Seems to be lots of info about deep cloning in C# but the object I am trying to clone is being pulled out of a database by Entity Framework. The example I have is as follows:
public class Parent
{
public int ParentID { get; set; }
public string Name { get; set; }
public virtual Person Owner { get; set; }
public virtual ICollection<Child> Children { get; set; }
}
public class Child
{
public int ChildID { get; set; }
public string Name { get; set; }
}
I want to make a copy of the Parent entity and all of its related objects and then save this new graph to the database. I have tried using a Serializable approach as detailed here but because of lazy loading, the child objects never get included (my example above is trivial; there are actually lots of children so to eager load all would be un-maintainable long term).

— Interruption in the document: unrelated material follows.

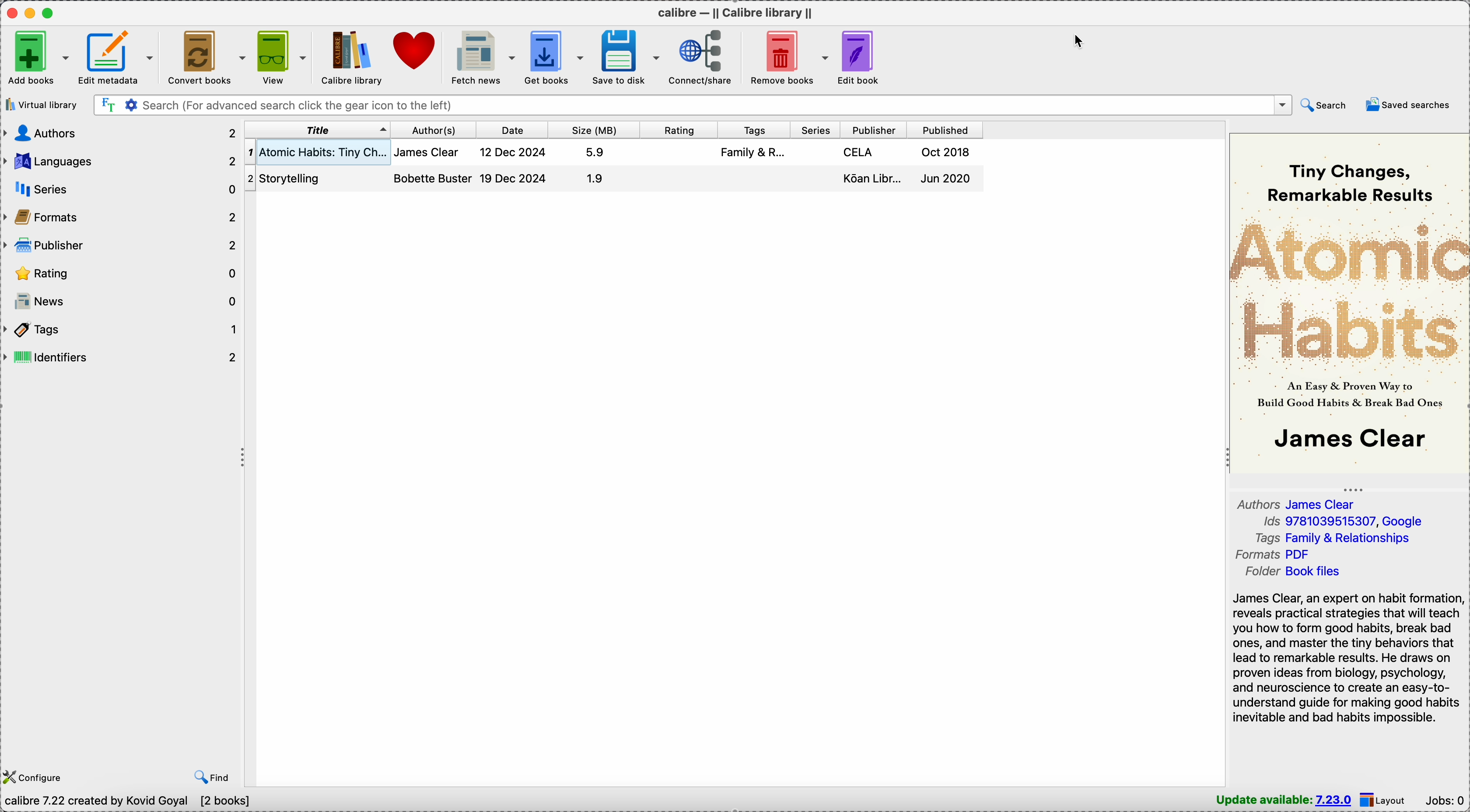 Image resolution: width=1470 pixels, height=812 pixels. What do you see at coordinates (350, 57) in the screenshot?
I see `Calibre library` at bounding box center [350, 57].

I have also tried to put a DeepClone method on each of my POCOs like so:
public Parent DeepClone()
{
Parent clone = (Parent)this.MemberwiseClone();
clone.Owner = this.Owner;
clone.Children = new Collection<Child>();
foreach (Child c in this.Children)
{
Child child = c.DeepClone();
clone.Children.Add(child);
}
return clone;
}
but clone.Children.Add(child) is throwing up an InvalidOperationException "The entity wrapper stored in the proxy does not reference the same proxy."
Can someone help me find the right solution to this. To summarize I want to be able to clone the full object graph of an EF hydrated POCO and then save all objects to the database as new data.
Thanks for any help.
UPDATE
As suggested by Ladislav Mrnka, I have gone down the DataContractSerializer route, using a ProxyDataContractResolver so that it works nicely with EF proxies. However this approach seems to serialize everything in the graph which is problematic as when saving the object back to the database I get copies of things that already exist. For example, say Parent has a ParentType: I want my Parent clone to reference the original ParentType, not for a new ParentType to be created.
So what I need is a way to stop ParentType being part of the serialization. I can mark the ParentType property as [IgnoreDataMember] but this approach could lead to properties being missed. Is there a way to configure DataContractSerializer so it only serializes the types I tell it to?